Le débat a eu lieu et s’il s’agissait de faire apparaître lequel des deux candidats présente, au moins à première vue, les qualités requises pour diriger un grand pays, la réponse a été très claire : il n’y en avait qu’un(e) seul(e) sur le plateau, Clinton.
Brouillon et confus, se maîtrisant difficilement, Trump a été pris à diverses reprises en flagrant délit de mensonge et, encore plus grave pour un homme politique, il s’est montré incapable en 90 minutes, d’articuler ne serait-ce qu’un embryon de programme. Une fois l’annonce répétée de réductions massives d’impôts pour les plus riches, et après avoir accusé le monde entier de « voler les jobs » des américains, il n’est guère sorti de son cas personnel et de ses succès d’homme d’affaires, n’hésitant pas à se féliciter d’avoir été suffisamment intelligent pour éviter de payer des impôts. En comparaison, Hilary Clinton a pu développer une vision et un programme, auxquels on n’est pas obligé d’adhérer, mais qui ont le mérite d’exister et d’avoir l’ambition de répondre de manière concrète à des enjeux réels. Et surtout, contrairement à son adversaire, elle donnait l’impression de savoir de quoi elle parlait.
Quant à savoir si ce débat, le premier d’une série de trois, influera de manière déterminante sur la décision des électeurs, c’est moins évident, mais on peut penser que la candidate démocrate, après un passage à vide, a nettement repris l’initiative et qu’elle peut non seulement consolider, mais encore étendre sa base électorale. Ses prises de position en faveur d’un salaire minimum, de l’instauration d’un congé maternité, de l’égalité salariale hommes-femmes, d’une fiscalité plus juste, étaient de nature à rassurer au moins une partie de l’électorat qui avait soutenu Bernie Sanders et qui restait sceptique quant au positionnement d’Hillary Clinton sur les questions sociales.

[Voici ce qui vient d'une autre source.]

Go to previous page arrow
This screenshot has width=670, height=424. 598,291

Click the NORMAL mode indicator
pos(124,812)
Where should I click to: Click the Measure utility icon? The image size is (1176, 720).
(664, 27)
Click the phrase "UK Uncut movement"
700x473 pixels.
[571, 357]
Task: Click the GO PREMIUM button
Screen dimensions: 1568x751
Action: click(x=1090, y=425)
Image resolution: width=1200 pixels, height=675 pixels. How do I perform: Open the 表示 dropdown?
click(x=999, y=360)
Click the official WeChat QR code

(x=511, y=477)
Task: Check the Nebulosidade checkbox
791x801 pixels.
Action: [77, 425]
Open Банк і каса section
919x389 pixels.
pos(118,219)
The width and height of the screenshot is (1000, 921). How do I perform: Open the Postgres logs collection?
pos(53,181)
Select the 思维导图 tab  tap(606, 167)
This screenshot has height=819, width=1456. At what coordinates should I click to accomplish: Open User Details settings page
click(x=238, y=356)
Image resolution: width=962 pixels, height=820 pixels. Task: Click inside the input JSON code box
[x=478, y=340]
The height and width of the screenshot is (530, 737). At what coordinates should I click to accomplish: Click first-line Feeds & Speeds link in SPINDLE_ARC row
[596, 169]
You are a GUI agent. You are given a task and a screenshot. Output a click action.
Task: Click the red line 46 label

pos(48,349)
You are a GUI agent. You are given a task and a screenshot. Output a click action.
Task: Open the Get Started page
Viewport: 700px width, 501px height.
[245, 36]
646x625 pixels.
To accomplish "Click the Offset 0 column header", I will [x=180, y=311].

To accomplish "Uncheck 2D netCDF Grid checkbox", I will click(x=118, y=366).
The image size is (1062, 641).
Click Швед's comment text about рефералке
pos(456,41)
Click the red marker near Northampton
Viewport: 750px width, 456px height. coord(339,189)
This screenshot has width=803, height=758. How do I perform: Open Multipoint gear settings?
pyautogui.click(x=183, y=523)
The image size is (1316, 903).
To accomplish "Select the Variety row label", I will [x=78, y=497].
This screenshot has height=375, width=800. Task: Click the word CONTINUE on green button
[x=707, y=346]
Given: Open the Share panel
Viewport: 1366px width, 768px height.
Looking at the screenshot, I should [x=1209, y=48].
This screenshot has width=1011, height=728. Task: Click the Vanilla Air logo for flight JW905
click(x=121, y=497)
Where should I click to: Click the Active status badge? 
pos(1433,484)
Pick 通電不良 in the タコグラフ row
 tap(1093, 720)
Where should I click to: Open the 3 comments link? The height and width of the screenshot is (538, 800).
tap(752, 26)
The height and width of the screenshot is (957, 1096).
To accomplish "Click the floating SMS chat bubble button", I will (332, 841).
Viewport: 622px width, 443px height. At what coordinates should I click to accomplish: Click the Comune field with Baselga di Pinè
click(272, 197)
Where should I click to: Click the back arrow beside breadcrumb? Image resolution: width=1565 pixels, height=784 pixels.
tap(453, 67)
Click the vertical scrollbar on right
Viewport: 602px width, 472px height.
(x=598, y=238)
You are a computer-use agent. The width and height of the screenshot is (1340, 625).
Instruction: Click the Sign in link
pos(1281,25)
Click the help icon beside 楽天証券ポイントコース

Le candidat républicain, lui, n’aura certainement pas gagné un électeur ce soir-là, mais il n’est pas sûr qu’il en ait perdu beaucoup. Trump ne tire certainement pas ses connaissances superficielles de livres qu’il ne lit pas, mais il parle le langage de son électorat. C’est son côté « brèves de comptoir », pagailleux, simpliste, à l’emporte-pièce, qui plaît. Son discours n’invite pas à la discussion : partant d’une affirmation anxiogène (l’Amérique va de plus en plus mal), il stigmatise des coupables (la Chine, le Mexique, les immigrants, qui « nous volent nos jobs », les alliés de l’OTAN qui n’assument pas leur part du fardeau de la défense) et brandit des solutions limpides (on les fera payer, on va les mettre dehors, on ne les protègera plus). Et tant pis s’il est faux que les Etats-Unis soient au bord du déclin (ils se portent bien mieux qu’il y a dix ou quinze ans), et tant pis si aucune des solutions qu’il propose n’est envisageable dans un monde où aucun pays, si puissant soit-il ne peut prospérer tout seul derrière une nouvelle ligne Maginot. Mais pour tous ceux qui n’ont pas vu leur situation s’améliorer (ils ont certes un job, mais leur salaire n’a guère évolué depuis dix ans), Trump, l’anti-système, est leur porte-parole. Ce qui ne manque pas d’être paradoxal, dans la mesure où les Trumps et leurs semblables, affairistes sans scrupules, sont assez largement à l’origine des crises qui ont ruiné une partie des Américains.
Qu’un homme comme Trump dont l’incompétence en matière d’affaires publiques et l’imprévisibilité ont été clairement mises à jour hier soir, soit parvenu à représenter le parti républicain et à être considéré comme un candidat crédible par une part notable des électeurs américains doit inciter à réfléchir sur les failles des systèmes démocratiques qui ne garantissent nullement de porter toujours au pouvoir des individus compétents, intègres, ni même, tout simplement, démocrates.